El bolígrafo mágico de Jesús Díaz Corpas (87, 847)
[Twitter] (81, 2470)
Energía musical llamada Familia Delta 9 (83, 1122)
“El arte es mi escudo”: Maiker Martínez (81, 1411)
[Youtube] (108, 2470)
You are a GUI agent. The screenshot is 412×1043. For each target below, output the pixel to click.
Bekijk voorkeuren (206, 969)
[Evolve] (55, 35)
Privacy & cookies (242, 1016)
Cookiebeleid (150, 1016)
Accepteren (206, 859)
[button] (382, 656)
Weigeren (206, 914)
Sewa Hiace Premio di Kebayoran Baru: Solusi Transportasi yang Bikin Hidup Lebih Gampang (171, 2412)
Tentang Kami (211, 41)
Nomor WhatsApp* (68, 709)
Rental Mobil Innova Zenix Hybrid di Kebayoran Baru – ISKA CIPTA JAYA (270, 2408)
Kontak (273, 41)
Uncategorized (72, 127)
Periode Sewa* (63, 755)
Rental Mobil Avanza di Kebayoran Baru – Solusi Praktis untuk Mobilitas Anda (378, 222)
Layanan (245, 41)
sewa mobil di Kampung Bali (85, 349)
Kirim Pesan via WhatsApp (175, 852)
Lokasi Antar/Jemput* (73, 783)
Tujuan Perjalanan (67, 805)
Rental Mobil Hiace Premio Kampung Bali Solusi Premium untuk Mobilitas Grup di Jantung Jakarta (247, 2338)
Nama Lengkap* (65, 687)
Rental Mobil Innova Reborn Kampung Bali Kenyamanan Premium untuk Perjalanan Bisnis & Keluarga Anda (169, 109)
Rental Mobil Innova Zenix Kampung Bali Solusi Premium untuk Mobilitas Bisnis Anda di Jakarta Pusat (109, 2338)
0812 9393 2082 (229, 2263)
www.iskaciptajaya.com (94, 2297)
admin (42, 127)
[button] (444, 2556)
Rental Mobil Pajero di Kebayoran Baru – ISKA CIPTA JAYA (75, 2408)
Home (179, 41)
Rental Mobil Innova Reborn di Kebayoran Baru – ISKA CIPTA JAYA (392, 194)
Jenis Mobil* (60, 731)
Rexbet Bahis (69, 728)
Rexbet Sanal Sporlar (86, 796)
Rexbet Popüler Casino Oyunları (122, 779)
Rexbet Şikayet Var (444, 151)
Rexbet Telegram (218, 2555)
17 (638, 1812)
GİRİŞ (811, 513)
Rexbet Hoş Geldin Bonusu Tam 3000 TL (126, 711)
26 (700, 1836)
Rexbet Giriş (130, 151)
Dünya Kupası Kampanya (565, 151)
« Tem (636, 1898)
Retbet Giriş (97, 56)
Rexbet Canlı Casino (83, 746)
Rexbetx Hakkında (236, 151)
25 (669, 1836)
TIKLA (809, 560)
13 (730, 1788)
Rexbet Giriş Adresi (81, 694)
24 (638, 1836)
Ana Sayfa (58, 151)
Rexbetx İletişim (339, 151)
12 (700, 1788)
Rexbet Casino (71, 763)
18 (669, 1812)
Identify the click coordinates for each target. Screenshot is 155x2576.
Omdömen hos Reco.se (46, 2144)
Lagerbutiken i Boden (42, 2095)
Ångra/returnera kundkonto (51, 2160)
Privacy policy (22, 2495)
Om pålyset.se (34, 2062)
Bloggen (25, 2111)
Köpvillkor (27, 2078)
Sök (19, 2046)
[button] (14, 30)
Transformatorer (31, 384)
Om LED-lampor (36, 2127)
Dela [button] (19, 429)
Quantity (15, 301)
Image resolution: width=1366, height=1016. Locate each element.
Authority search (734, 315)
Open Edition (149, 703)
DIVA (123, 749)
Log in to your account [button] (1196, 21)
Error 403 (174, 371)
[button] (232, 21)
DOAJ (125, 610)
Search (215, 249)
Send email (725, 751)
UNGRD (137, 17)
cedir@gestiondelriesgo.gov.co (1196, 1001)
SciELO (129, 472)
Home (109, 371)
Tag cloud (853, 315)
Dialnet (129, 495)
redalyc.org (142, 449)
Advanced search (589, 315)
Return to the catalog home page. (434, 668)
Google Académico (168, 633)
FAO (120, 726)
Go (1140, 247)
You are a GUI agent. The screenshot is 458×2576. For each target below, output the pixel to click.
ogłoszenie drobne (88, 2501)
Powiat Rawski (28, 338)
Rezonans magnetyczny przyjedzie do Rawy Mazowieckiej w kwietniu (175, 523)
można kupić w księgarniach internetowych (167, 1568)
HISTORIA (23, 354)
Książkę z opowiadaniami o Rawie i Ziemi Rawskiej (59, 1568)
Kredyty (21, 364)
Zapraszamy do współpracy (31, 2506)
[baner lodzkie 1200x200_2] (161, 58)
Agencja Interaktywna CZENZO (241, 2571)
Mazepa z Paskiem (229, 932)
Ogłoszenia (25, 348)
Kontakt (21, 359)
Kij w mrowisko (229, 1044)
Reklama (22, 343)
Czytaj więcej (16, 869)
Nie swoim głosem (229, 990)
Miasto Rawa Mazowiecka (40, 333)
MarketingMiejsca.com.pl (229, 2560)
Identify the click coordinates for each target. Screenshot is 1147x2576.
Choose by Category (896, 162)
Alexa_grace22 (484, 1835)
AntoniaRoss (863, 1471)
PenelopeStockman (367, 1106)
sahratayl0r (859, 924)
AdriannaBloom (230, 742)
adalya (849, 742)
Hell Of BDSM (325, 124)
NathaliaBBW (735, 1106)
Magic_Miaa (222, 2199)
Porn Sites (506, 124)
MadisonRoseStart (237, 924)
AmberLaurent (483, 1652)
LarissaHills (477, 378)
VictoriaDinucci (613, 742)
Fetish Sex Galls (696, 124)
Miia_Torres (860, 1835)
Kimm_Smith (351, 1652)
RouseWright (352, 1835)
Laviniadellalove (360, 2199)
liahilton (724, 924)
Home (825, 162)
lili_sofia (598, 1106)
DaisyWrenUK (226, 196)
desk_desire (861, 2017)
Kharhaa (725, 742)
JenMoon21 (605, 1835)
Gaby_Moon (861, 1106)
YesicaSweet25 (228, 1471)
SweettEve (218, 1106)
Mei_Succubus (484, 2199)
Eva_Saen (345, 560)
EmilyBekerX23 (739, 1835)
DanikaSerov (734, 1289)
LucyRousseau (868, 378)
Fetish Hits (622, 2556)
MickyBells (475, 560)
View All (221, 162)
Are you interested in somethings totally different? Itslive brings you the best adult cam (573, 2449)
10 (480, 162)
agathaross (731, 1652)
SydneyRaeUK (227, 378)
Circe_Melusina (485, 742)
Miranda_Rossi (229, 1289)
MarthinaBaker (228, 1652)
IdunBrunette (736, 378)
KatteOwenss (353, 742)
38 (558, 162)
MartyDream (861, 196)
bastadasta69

------------------------

Each entry must be reproduced verbatim.

• _Your solution_
El bolígrafo mágico de Jesús Díaz Corpas (87, 847)
[Twitter] (81, 2470)
Energía musical llamada Familia Delta 9 (83, 1122)
“El arte es mi escudo”: Maiker Martínez (81, 1411)
[Youtube] (108, 2470)
You are a GUI agent. The screenshot is 412×1043. For each target below, output the pixel to click.
Bekijk voorkeuren (206, 969)
[Evolve] (55, 35)
Privacy & cookies (242, 1016)
Cookiebeleid (150, 1016)
Accepteren (206, 859)
[button] (382, 656)
Weigeren (206, 914)
Sewa Hiace Premio di Kebayoran Baru: Solusi Transportasi yang Bikin Hidup Lebih Gampang (171, 2412)
Tentang Kami (211, 41)
Nomor WhatsApp* (68, 709)
Rental Mobil Innova Zenix Hybrid di Kebayoran Baru – ISKA CIPTA JAYA (270, 2408)
Kontak (273, 41)
Uncategorized (72, 127)
Periode Sewa* (63, 755)
Rental Mobil Avanza di Kebayoran Baru – Solusi Praktis untuk Mobilitas Anda (378, 222)
Layanan (245, 41)
sewa mobil di Kampung Bali (85, 349)
Kirim Pesan via WhatsApp (175, 852)
Lokasi Antar/Jemput* (73, 783)
Tujuan Perjalanan (67, 805)
Rental Mobil Hiace Premio Kampung Bali Solusi Premium untuk Mobilitas Grup di Jantung Jakarta (247, 2338)
Nama Lengkap* (65, 687)
Rental Mobil Innova Reborn Kampung Bali Kenyamanan Premium untuk Perjalanan Bisnis & Keluarga Anda (169, 109)
Rental Mobil Innova Zenix Kampung Bali Solusi Premium untuk Mobilitas Bisnis Anda di Jakarta Pusat (109, 2338)
0812 9393 2082 (229, 2263)
www.iskaciptajaya.com (94, 2297)
admin (42, 127)
[button] (444, 2556)
Rental Mobil Pajero di Kebayoran Baru – ISKA CIPTA JAYA (75, 2408)
Home (179, 41)
Rental Mobil Innova Reborn di Kebayoran Baru – ISKA CIPTA JAYA (392, 194)
Jenis Mobil* (60, 731)
Rexbet Bahis (69, 728)
Rexbet Sanal Sporlar (86, 796)
Rexbet Popüler Casino Oyunları (122, 779)
Rexbet Şikayet Var (444, 151)
Rexbet Telegram (218, 2555)
17 (638, 1812)
GİRİŞ (811, 513)
Rexbet Hoş Geldin Bonusu Tam 3000 TL (126, 711)
26 (700, 1836)
Rexbet Giriş (130, 151)
Dünya Kupası Kampanya (565, 151)
« Tem (636, 1898)
Retbet Giriş (97, 56)
Rexbet Canlı Casino (83, 746)
Rexbetx Hakkında (236, 151)
25 (669, 1836)
TIKLA (809, 560)
13 (730, 1788)
Rexbet Giriş Adresi (81, 694)
24 (638, 1836)
Ana Sayfa (58, 151)
Rexbetx İletişim (339, 151)
12 (700, 1788)
Rexbet Casino (71, 763)
18 (669, 1812)
Identify the click coordinates for each target. Screenshot is 155x2576.
Omdömen hos Reco.se (46, 2144)
Lagerbutiken i Boden (42, 2095)
Ångra/returnera kundkonto (51, 2160)
Privacy policy (22, 2495)
Om pålyset.se (34, 2062)
Bloggen (25, 2111)
Köpvillkor (27, 2078)
Sök (19, 2046)
[button] (14, 30)
Transformatorer (31, 384)
Om LED-lampor (36, 2127)
Dela [button] (19, 429)
Quantity (15, 301)
Image resolution: width=1366, height=1016. Locate each element.
Authority search (734, 315)
Open Edition (149, 703)
DIVA (123, 749)
Log in to your account [button] (1196, 21)
Error 403 (174, 371)
[button] (232, 21)
DOAJ (125, 610)
Search (215, 249)
Send email (725, 751)
UNGRD (137, 17)
cedir@gestiondelriesgo.gov.co (1196, 1001)
SciELO (129, 472)
Home (109, 371)
Tag cloud (853, 315)
Dialnet (129, 495)
redalyc.org (142, 449)
Advanced search (589, 315)
Return to the catalog home page. (434, 668)
Google Académico (168, 633)
FAO (120, 726)
Go (1140, 247)
You are a GUI agent. The screenshot is 458×2576. For each target below, output the pixel to click.
ogłoszenie drobne (88, 2501)
Powiat Rawski (28, 338)
Rezonans magnetyczny przyjedzie do Rawy Mazowieckiej w kwietniu (175, 523)
można kupić w księgarniach internetowych (167, 1568)
HISTORIA (23, 354)
Książkę z opowiadaniami o Rawie i Ziemi Rawskiej (59, 1568)
Kredyty (21, 364)
Zapraszamy do współpracy (31, 2506)
[baner lodzkie 1200x200_2] (161, 58)
Agencja Interaktywna CZENZO (241, 2571)
Mazepa z Paskiem (229, 932)
Ogłoszenia (25, 348)
Kontakt (21, 359)
Kij w mrowisko (229, 1044)
Reklama (22, 343)
Czytaj więcej (16, 869)
Nie swoim głosem (229, 990)
Miasto Rawa Mazowiecka (40, 333)
MarketingMiejsca.com.pl (229, 2560)
Identify the click coordinates for each target. Screenshot is 1147x2576.
Choose by Category (896, 162)
Alexa_grace22 (484, 1835)
AntoniaRoss (863, 1471)
PenelopeStockman (367, 1106)
sahratayl0r (859, 924)
AdriannaBloom (230, 742)
adalya (849, 742)
Hell Of BDSM (325, 124)
NathaliaBBW (735, 1106)
Magic_Miaa (222, 2199)
Porn Sites (506, 124)
MadisonRoseStart (237, 924)
AmberLaurent (483, 1652)
LarissaHills (477, 378)
VictoriaDinucci (613, 742)
Fetish Sex Galls (696, 124)
Miia_Torres (860, 1835)
Kimm_Smith (351, 1652)
RouseWright (352, 1835)
Laviniadellalove (360, 2199)
liahilton (724, 924)
Home (825, 162)
lili_sofia (598, 1106)
DaisyWrenUK (226, 196)
desk_desire (861, 2017)
Kharhaa (725, 742)
JenMoon21 (605, 1835)
Gaby_Moon (861, 1106)
YesicaSweet25 (228, 1471)
SweettEve (218, 1106)
Mei_Succubus (484, 2199)
Eva_Saen (345, 560)
EmilyBekerX23 (739, 1835)
DanikaSerov (734, 1289)
LucyRousseau (868, 378)
Fetish Hits (622, 2556)
MickyBells (475, 560)
View All (221, 162)
Are you interested in somethings totally different? Itslive brings you the best adult cam (573, 2449)
10 (480, 162)
agathaross (731, 1652)
SydneyRaeUK (227, 378)
Circe_Melusina (485, 742)
Miranda_Rossi (229, 1289)
MarthinaBaker (228, 1652)
IdunBrunette (736, 378)
KatteOwenss (353, 742)
38 (558, 162)
MartyDream (861, 196)
bastadasta69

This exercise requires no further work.